Depuis des mois, le pays est plongé dans une crise économique sans précédent. La stagnation persiste, les prix des carburants explosent et les ménages sont poussés vers l’extrême précarité. Dans ce contexte, les aides à domicile d’Ardèche, essentiels pour le bien-être social, voient leur pouvoir d’achat s’écraser chaque jour.

Anne Fargier-Amaouz, directrice de l’ADMR (Association Aide à Domicile en Milieu Rural) de l’Ardèche, a récemment dénoncé l’absence de mesures compensatoires après la hausse des prix à la pompe. « Depuis 2022, aucune revalorisation salariale n’a été annoncée malgré une inflation sans précédent », souligne-t-elle.

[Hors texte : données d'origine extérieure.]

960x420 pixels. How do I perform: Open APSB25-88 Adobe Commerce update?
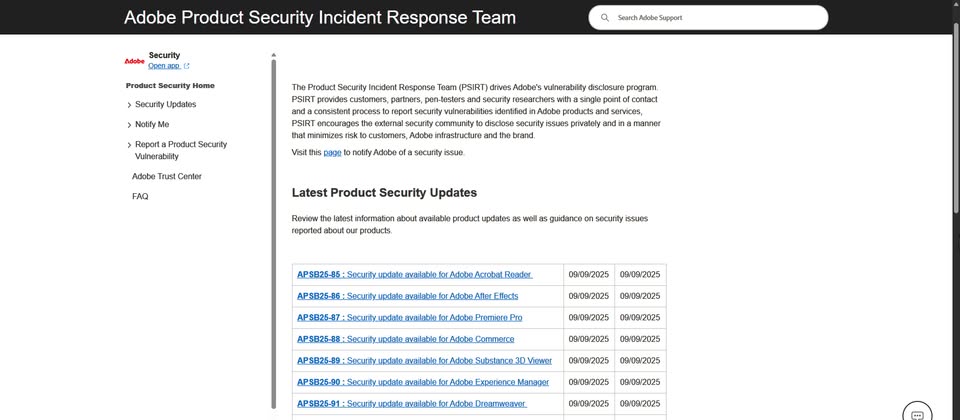point(404,339)
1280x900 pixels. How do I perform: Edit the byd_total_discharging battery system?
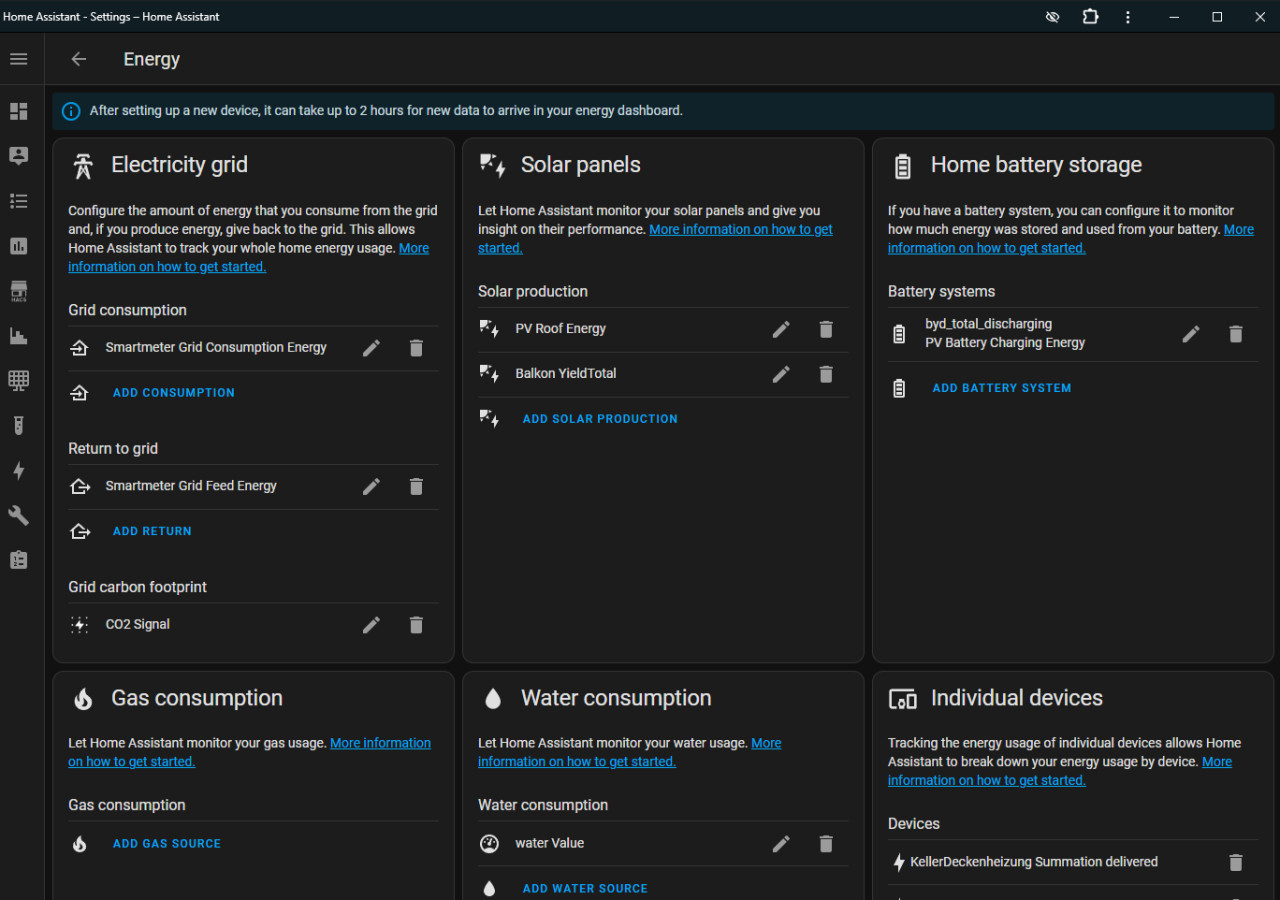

Laurie Jocteur, qui travaille dans le secteur depuis sept ans, illustre cette situation. Avec un salaire net mensuel de 1 183 euros et une indemnité de 45 centimes par kilomètre uniquement pour les trajets entre deux bénéficiaires, elle doit souvent sacrifier ses dépenses alimentaires et de loisirs pour couvrir le coût de l’essence. « Ma voiture est presque ma deuxième maison », confie-t-elle. Avec 500 km par mois en moyenne, elle ne reçoit pas une rémunération proportionnelle à la réalité de son travail.

Les employés de l’ADMR, comme Laurie, sont confrontés à un dilemme quotidien : renoncer à leurs emplois ou subir des sacrifices insupportables. « Les bénéficiaires nous apportent tellement qu’on ne se verrait pas les abandonner », explique-t-elle. Pourtant, la pression économique devient de plus en plus difficile à gérer.

Sans mesures urgentes et efficaces, cette crise s’étendra rapidement au-delà des frontières locales, menaçant l’intégrité même du système social français.